Ok,let me make this easy and simple. I bought a 1993 20hp 2 stroke mercury outboard and with a 13 pitch prop it moves over 1000lbs of weight near 29mph. With just me in the boat and no 200lb person which is a bit over 800 lbs it goes a bit over 30mph but it porpoises horrible. Then I tested a 2002 25hp 2 stroke mercury with a 13 pitch prop on it,I did the 1000lbs test which was a hair over 30mph,800 lbs it was 32 ish. Now I just upgraded my 1993 20hp 2 stroke mercury using a used 25hp carb and jumped up to a 14 pitch prop and with 1000lbs of weight it was 32.7mph and with 800 lbs of weight it was near 35mph but again porpoises horrible. I sold my 2002 and kept the 93. It has insane power for a 25hp. My 93 had better top end and torque than the 1993 when tested equally. Why I don't know. They were both great motors but I like the 93 style better. I just wanted to switch out the carb and see if it was worth the $90 I spent on the used carb and it was.


----------



## turbotodd (Oct 22, 2016)

What is your RPM?


----------



## scoobeb (Oct 22, 2016)

Haven't got a clue,honestly. I know I'm definitely under the 6000 rpm max though because the over Rev limiter would kick in if I was. That is my next thing,buy a tiny tach. If I had to guess by sound,just an educational guess would be 5500-5700. Pure guess though.

### EXTRACTED ENTRIES
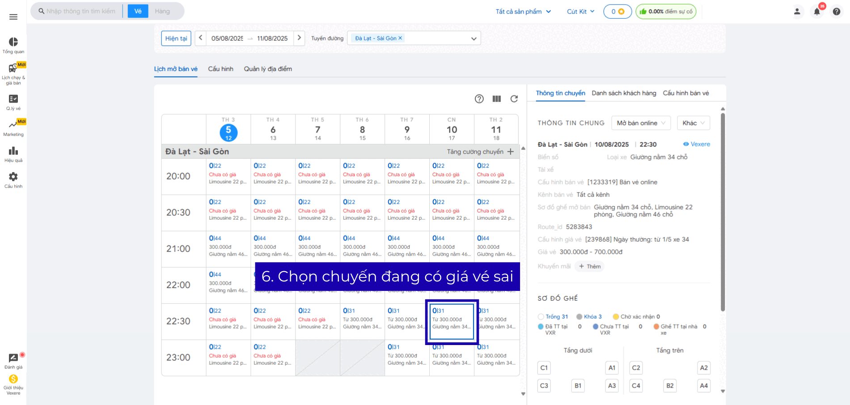Open the column view icon

pos(497,99)

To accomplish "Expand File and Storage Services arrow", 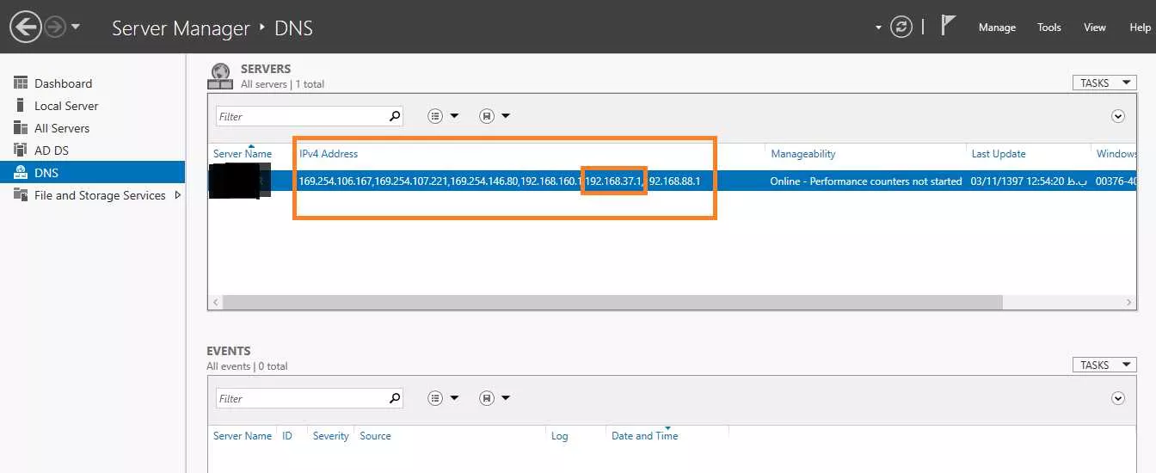I will coord(178,195).
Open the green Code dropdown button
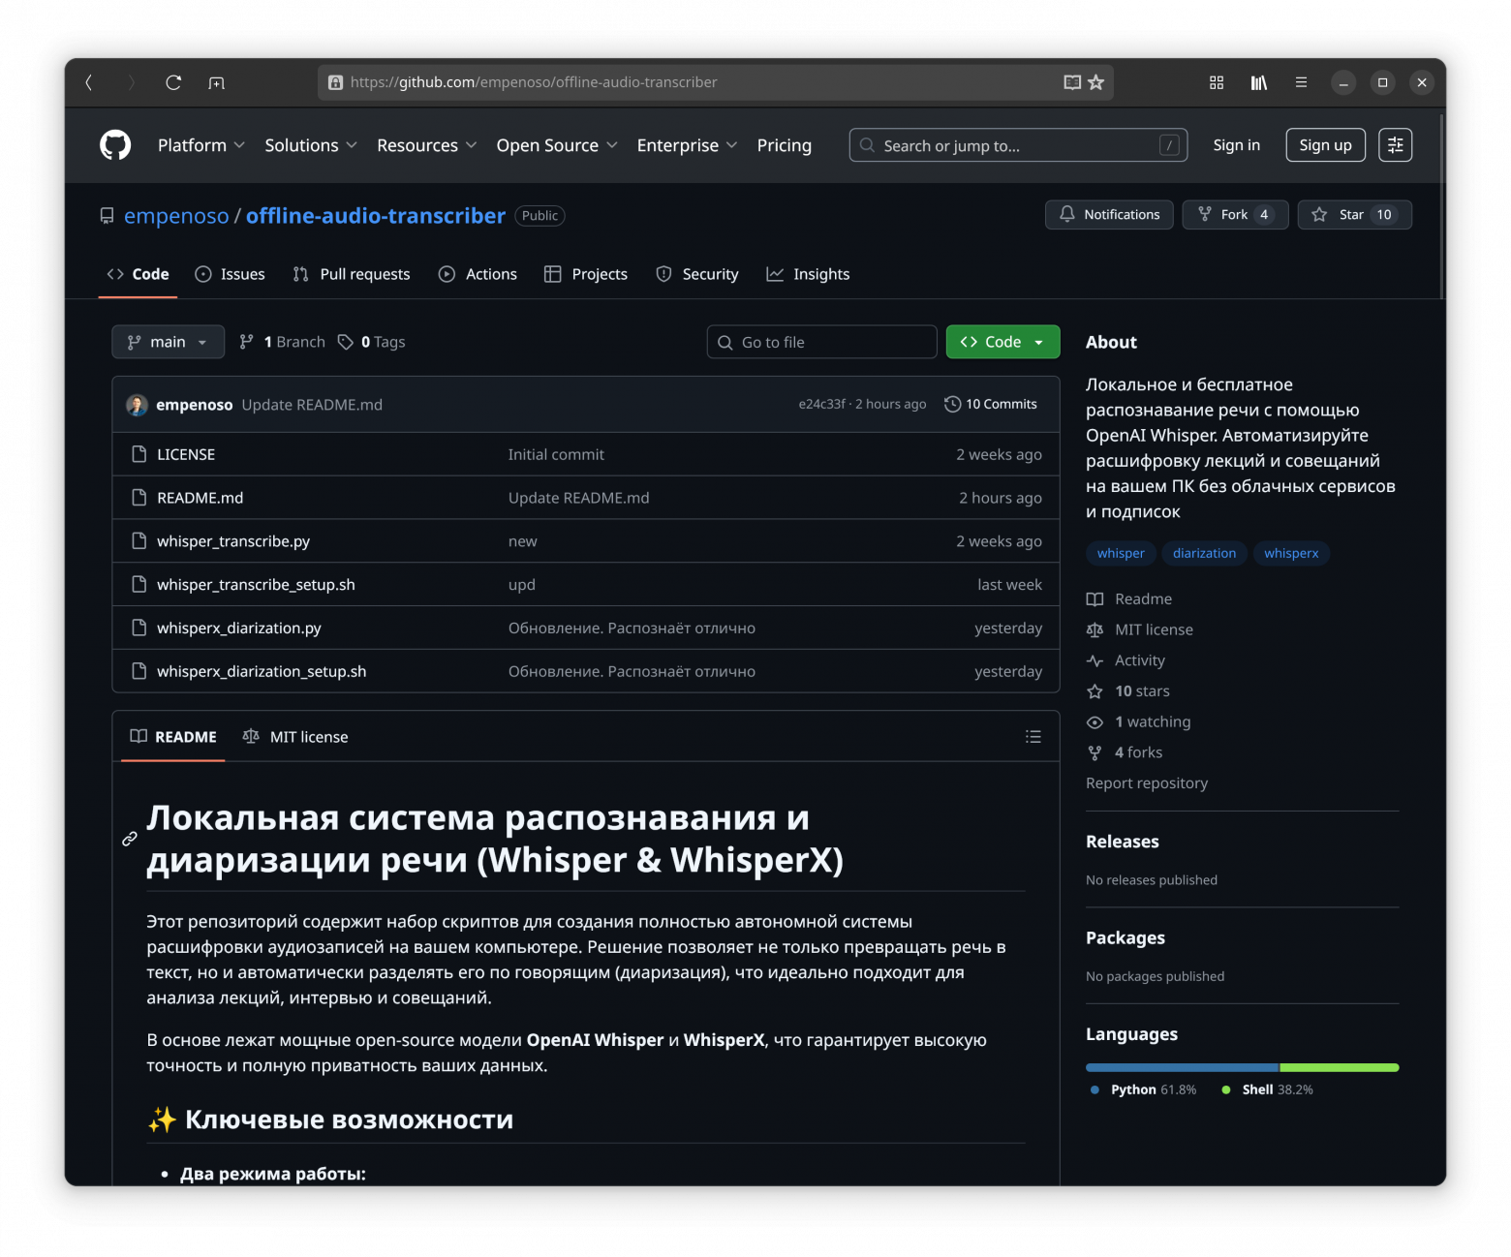Viewport: 1511px width, 1257px height. 1002,342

### WORK TO COMPLETE
1. Reproduce the stretch of the outboard motor discussion from "## scoobeb (Oct" through "Pure guess though.".
2. Write the next part of the outboard motor discussion, picking up after its final sentence.

### WRITTEN RESPONSES
1.
## scoobeb (Oct 22, 2016)

Haven't got a clue,honestly. I know I'm definitely under the 6000 rpm max though because the over Rev limiter would kick in if I was. That is my next thing,buy a tiny tach. If I had to guess by sound,just an educational guess would be 5500-5700. Pure guess though.

2.
----------



## scoobeb (Oct 22, 2016)

The standard prop is a 13 pitch aluminum prop,that is what comes on all the 20/25hp 2 stroke mercury outboards that I have ever owned. So the rpm range for the 25hp is 5000-6000rpm so I would guess the standard prop at wot pushes the motor at it's highest rpm,say 5800-6000 depending on load,so a 14 pitch prop would drop as they say near 200 rpm every pitch gained and every pitch dropped to a smaller size adds 200rpms. Like I said those numbers in the last post is pure guesses. Once I get the tiny tach I will hopefully be spot on with rpm. Is there a tach that is better for the price then a tiny tach??? I'm open to any suggestions. Something for around say 50-100$ and easy to instsll.


----------



## wmk0002 (Oct 24, 2016)

Do you know what your lower unit gear ratio is? I'd like to input some of these numbers into a prop calculator to see what kind of prop slip you may be getting at random rpms.


----------



## wmk0002 (Oct 24, 2016)

I found a site that says its 2.25. Plugging that in with a speed of 32.7 mph, a 14 pitch prop, and assuming 6000 rpms (top of WOT range), you are getting 7.5% prop slip. Which would all be reasonable numbers.... although it seems hard to believe such a heavily loaded boat would reach max rpms without having to drop at least one pitch from the factory size. Are these Mercurys just beasts? I have heard that they are faster than other manufacturers but I have always been an OMC guy because I feel more comfortable working on them so I dont have much first hand experience other than my 70hp Force which I hate lol.


----------



## scoobeb (Oct 28, 2016)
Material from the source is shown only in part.